What the exercise asks:
Exact copy, no pictures: take the lines of the listing below from the first through the one containing "Screen dimensions: 1008x1199".
|---|
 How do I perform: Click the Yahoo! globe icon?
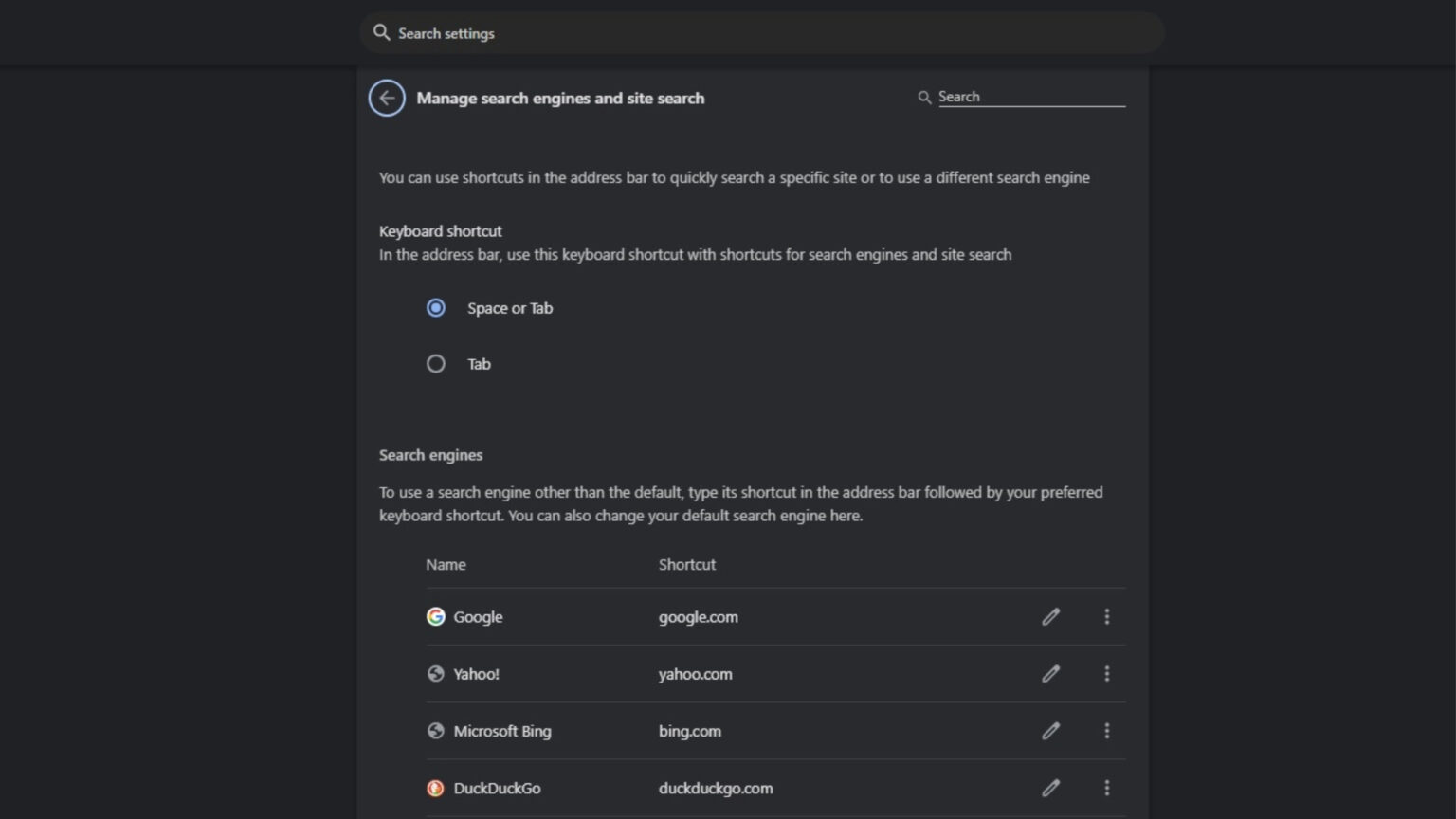tap(436, 673)
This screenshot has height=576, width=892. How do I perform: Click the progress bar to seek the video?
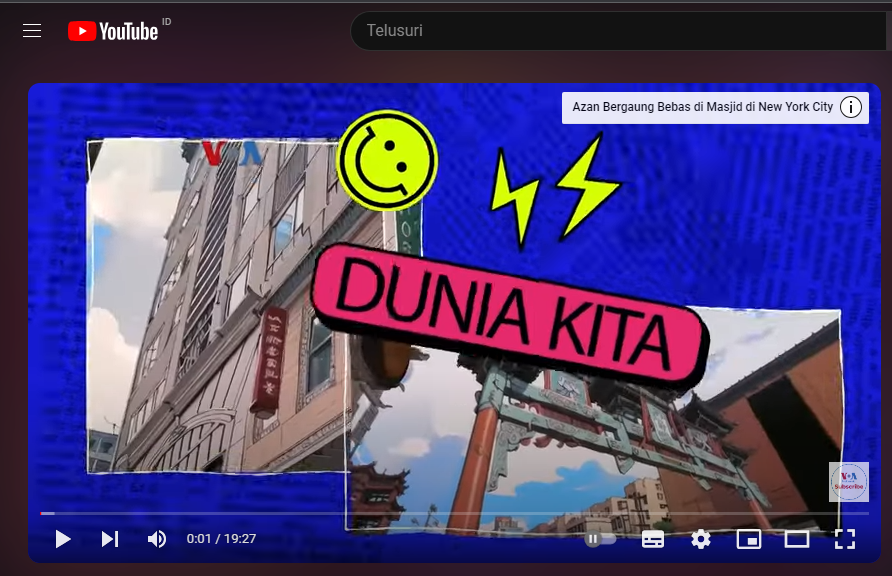(450, 513)
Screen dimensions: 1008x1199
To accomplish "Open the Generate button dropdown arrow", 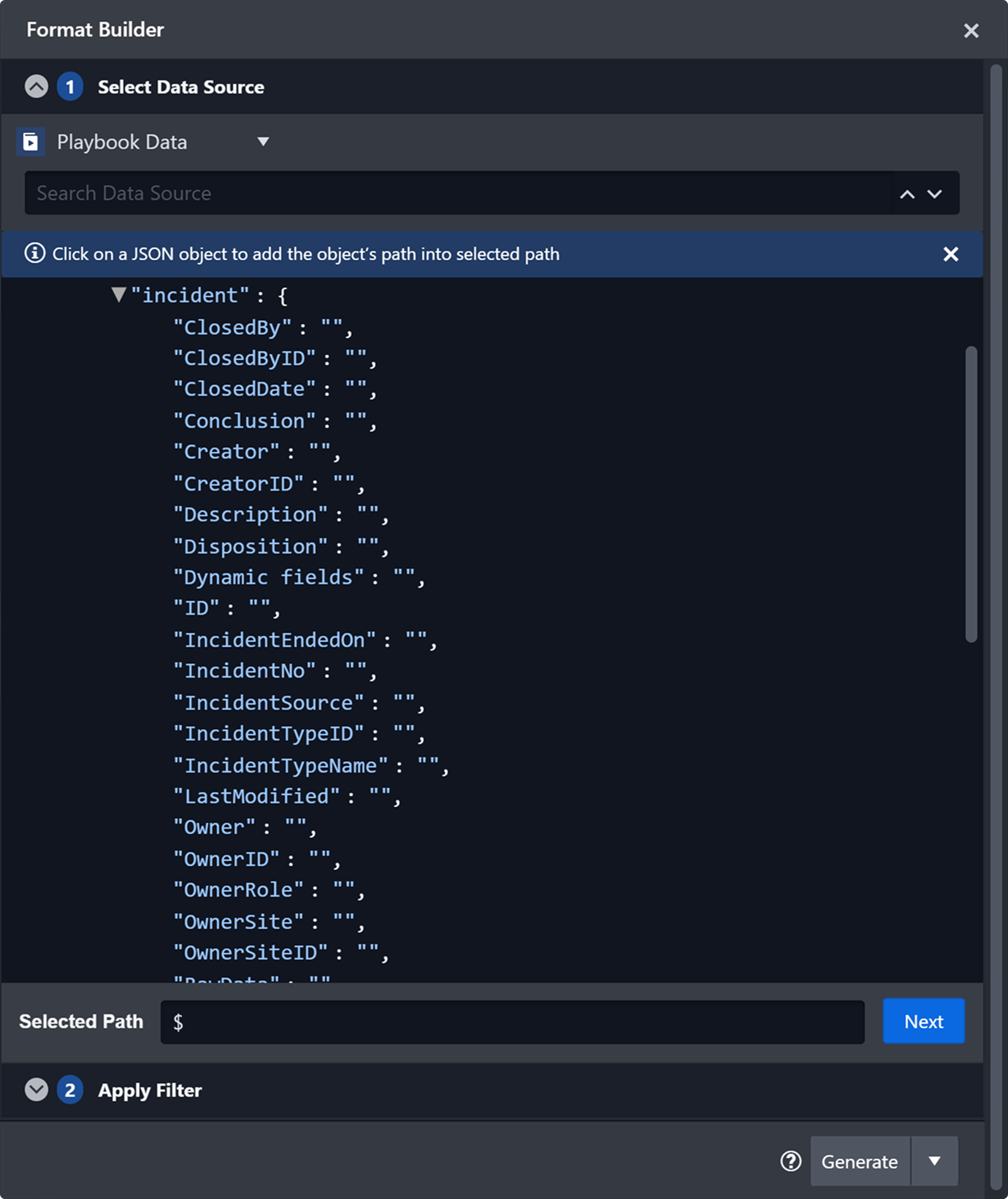I will 934,1161.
|---|
The completed task:
 How do I perform: Click the Yahoo! globe icon?
tap(436, 673)
This screenshot has height=576, width=892. How do I perform: Click the progress bar to seek the video?
(450, 513)
Screen dimensions: 1008x1199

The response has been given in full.